I got my convict pair about a year and half ago, and they bred constantly. 
About a 10 months ago I put them in a larger tank with my Red Devil (who is about 1.5 years old). They all get along fine, but my convicts haven't bred at all in that time. I'm not fussed, having to deal with the babies got annoying. 
But I would like to know if there is a particular reason for this? Is it because of my Red Devils presence? or could they just be too old? I have no idea how old they are, they were given to me fully grown. 
Thanks guys.


----------



## AmishDude (Apr 5, 2011)

Only thing I could think of, lack of hiding spots? Mainly an easily defensible spot.


----------



## galaxy911 (Dec 21, 2011)

There are 4 cave-like hiding spots to 3 fish. And other things to hide behind.


----------



## Elijah (Mar 30, 2011)

Being is your red devil is 1.5 years old, he is probably pretty big, but so are your cons, as you said they are full grown.

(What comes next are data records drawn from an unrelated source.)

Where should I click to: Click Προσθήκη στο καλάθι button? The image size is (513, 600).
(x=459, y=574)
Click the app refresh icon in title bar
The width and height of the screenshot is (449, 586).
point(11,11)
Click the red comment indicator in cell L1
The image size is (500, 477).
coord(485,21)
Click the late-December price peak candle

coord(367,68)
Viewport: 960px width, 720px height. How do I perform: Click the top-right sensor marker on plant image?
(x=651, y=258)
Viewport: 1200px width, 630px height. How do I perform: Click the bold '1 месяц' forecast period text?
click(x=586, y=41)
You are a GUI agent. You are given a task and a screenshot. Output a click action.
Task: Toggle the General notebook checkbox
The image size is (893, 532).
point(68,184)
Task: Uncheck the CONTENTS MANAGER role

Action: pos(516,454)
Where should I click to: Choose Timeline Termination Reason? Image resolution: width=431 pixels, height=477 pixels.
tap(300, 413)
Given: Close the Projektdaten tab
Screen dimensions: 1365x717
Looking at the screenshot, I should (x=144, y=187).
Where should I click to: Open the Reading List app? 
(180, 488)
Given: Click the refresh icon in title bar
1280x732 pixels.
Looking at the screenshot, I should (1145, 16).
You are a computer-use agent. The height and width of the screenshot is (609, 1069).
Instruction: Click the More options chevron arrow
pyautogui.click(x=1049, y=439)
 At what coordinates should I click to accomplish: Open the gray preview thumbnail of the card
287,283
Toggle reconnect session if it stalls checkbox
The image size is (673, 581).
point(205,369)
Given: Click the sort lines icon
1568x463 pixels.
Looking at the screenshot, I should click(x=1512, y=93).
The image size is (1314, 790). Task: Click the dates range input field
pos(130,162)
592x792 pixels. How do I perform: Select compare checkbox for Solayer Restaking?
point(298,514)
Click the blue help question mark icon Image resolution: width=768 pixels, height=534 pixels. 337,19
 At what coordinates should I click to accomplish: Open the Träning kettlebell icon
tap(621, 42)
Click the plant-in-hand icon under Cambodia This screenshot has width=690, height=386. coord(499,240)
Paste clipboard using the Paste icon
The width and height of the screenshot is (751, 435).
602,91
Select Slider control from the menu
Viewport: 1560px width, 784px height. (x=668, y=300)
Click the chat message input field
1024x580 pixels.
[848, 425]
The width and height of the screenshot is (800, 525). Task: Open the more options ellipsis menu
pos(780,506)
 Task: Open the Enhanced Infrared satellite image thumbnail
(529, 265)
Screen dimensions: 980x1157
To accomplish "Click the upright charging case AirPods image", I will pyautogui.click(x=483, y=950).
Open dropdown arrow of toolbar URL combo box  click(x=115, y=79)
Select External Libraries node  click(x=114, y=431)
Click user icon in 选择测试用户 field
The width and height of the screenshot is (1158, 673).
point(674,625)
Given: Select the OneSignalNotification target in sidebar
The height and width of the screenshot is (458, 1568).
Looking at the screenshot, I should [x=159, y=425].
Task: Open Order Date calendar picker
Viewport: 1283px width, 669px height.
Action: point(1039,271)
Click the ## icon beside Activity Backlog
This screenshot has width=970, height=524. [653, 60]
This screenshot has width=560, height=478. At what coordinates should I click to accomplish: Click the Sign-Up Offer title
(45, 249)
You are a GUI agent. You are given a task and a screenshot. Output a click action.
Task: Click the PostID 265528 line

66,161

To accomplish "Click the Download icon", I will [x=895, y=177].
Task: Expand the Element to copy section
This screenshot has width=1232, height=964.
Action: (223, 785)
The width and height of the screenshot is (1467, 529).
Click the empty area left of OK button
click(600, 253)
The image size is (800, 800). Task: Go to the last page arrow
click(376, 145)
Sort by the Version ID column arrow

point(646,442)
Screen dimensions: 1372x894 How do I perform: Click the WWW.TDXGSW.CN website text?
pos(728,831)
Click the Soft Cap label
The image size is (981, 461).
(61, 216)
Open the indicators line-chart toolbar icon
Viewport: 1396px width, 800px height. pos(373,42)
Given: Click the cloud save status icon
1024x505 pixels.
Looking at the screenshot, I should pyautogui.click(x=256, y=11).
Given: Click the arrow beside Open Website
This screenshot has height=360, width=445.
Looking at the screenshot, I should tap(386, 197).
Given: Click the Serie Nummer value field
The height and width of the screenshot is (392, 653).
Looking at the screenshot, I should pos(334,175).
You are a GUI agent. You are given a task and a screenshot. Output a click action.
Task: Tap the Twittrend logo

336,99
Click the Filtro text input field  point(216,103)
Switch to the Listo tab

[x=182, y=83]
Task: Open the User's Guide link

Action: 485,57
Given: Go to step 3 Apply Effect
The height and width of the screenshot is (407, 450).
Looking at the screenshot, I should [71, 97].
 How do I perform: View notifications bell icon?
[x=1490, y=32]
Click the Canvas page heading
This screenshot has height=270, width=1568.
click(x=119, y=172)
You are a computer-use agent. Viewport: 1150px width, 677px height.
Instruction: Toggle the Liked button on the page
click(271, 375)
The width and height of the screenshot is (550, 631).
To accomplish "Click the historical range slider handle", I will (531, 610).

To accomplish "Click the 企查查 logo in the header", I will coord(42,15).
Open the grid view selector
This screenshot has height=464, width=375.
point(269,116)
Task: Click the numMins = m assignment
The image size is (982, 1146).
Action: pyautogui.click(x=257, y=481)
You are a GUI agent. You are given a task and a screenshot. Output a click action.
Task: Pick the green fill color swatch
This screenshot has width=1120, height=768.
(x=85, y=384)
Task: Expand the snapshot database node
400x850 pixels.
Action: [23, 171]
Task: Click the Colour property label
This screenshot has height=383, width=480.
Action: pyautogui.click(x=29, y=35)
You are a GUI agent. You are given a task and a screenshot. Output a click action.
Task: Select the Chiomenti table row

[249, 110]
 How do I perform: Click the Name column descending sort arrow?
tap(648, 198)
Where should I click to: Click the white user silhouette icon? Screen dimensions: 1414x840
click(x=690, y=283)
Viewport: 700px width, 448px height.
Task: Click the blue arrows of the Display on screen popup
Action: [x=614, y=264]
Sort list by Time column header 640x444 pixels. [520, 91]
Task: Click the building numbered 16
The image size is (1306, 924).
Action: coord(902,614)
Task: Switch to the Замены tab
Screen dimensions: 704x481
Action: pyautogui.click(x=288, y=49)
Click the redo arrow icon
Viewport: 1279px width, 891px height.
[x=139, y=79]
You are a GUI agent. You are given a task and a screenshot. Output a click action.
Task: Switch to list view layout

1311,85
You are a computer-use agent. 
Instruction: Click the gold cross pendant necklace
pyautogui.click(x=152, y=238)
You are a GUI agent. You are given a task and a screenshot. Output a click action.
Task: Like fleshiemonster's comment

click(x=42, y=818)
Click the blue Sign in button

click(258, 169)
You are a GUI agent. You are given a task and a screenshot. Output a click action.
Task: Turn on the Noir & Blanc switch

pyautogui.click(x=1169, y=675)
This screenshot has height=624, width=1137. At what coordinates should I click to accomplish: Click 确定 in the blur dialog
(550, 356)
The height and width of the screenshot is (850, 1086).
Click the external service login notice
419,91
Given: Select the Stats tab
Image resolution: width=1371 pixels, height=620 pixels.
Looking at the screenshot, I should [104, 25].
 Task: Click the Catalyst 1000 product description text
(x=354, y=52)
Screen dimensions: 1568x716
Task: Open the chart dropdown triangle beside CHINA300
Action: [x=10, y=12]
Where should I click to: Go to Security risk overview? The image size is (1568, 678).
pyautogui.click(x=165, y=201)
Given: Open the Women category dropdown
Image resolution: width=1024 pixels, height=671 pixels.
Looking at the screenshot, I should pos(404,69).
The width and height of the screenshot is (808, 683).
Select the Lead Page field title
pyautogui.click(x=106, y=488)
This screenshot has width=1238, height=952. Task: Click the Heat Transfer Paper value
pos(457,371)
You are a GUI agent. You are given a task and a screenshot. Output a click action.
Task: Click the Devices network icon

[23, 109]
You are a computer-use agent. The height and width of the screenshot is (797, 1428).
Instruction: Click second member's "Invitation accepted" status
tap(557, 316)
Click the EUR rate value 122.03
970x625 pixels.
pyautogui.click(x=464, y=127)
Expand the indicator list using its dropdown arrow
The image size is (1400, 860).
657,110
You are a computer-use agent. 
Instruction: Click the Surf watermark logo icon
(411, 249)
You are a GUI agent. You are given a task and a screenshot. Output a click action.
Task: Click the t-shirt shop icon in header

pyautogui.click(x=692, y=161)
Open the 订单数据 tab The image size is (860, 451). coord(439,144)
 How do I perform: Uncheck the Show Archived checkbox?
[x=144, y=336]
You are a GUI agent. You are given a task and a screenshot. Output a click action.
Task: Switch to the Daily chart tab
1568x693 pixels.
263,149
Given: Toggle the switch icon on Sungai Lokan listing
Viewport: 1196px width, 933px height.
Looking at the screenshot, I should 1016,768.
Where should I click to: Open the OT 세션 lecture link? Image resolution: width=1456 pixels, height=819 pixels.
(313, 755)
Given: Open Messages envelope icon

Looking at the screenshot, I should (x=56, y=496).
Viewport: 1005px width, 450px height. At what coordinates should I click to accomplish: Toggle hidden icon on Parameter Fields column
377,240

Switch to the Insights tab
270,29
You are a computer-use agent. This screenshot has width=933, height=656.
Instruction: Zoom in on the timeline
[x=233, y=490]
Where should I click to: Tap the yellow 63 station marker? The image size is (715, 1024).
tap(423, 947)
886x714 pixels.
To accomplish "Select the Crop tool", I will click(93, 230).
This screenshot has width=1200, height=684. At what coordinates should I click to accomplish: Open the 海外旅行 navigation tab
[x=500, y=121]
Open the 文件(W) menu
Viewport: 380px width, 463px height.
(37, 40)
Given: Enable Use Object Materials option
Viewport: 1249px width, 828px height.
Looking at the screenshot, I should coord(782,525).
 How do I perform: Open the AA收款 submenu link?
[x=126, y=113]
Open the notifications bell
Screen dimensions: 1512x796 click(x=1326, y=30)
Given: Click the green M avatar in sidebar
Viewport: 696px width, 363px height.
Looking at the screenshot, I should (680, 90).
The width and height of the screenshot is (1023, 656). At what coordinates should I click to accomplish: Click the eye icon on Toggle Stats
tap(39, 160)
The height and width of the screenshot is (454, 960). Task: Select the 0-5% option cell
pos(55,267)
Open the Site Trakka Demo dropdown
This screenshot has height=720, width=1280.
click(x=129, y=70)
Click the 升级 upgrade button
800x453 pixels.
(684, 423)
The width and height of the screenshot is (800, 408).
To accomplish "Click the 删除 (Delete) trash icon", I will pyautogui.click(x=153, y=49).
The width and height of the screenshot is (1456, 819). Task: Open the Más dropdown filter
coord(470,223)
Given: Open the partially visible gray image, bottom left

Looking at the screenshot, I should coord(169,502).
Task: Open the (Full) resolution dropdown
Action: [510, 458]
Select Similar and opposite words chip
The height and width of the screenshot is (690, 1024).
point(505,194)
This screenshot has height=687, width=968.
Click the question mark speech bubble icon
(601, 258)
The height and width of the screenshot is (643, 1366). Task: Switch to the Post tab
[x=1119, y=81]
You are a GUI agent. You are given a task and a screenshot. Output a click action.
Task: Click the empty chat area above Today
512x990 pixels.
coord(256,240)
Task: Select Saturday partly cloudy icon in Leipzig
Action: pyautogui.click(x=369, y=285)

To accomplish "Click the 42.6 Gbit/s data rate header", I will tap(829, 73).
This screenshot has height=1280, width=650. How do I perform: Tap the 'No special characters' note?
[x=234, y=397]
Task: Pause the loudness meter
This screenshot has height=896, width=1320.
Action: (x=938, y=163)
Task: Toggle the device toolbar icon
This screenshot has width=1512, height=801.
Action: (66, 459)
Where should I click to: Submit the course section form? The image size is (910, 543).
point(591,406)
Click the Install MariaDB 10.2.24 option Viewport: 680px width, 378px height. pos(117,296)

I had my con pair housed with a crazy kenyi that kept hassling them, and the female spent the entire day hiding behind a cichlid stone, and the male was relegated to a corner of the tank.

Since I got rid of the kenyi, they breed like clockwork. People say that convicts will spawn regardless of tankmates, but I haven't found that to be true at all.

From the information you submitted here, I'd say it's because they are housed with a bigger, aggressive fish like your red devil.


----------



## galaxy911 (Dec 21, 2011)

Well I love my red devil, and 3 tanks is the limit in my house so I have nowhere else to put my convicts. As far as I can tell, they don't fight. None of those 3 fish have ever had an injury while in that tank. 
I just can't believe how mellow my convicts have become.
But hey, if Sven (red devil) is working as birth control, then I'm happy as long as they are healthy


----------



## galaxy911 (Dec 21, 2011)

So - I neglected to mention that I also have a featherfin synodontis in the tank. Someone thinks it is him eating any fry during the night.
That would make a lot of sense. Doesnt explain the lack of convict-agression though >.<


----------



## mlancaster (Jul 24, 2009)

Hi *galaxy911*,

The catfish would defiently eat any eggs at night, But that would mean the cons are spawning. Do they still exhibit spawning charaterstics?

Could you please post some pictures of your Red Devil and cons. I enjoy pictures of these cichlids.

Thanks,
Matt


----------



## galaxy911 (Dec 21, 2011)

Well the tank is constantly being re-arranged, but I think its a collective effort, and I havnt seen them try and make their own little nest (the convicts)

Ok. Here are some pictures.

This is the transformation of my little Sven (Red Devil) I love this picture because it shows how much he has grown/changed >









Here is Shamalama (when she used to breed) (Female convict) >









Here is Shamalama and Ding Dong now (male + Female convict) > 









And here is Banga (Yabbie), Hercules (Bristlenose) and Tyrana (Synodontis when he was a baby) chillin on my old filter (taken with ipod - tyrana is SO hard to photograph) > 









My tank used to be a lot prettier/greener than this but Sven ripped everything apart. I've given up for now because I'm moving house in 4 weeks, then I'm going to re-do it all properly.

In the background of the last pic, its a divider. I used to have my convicts and red devil separated, but _somehow_ sven got on the other side, with no signs of entry... so I gave up and they have been fine ever since.


----------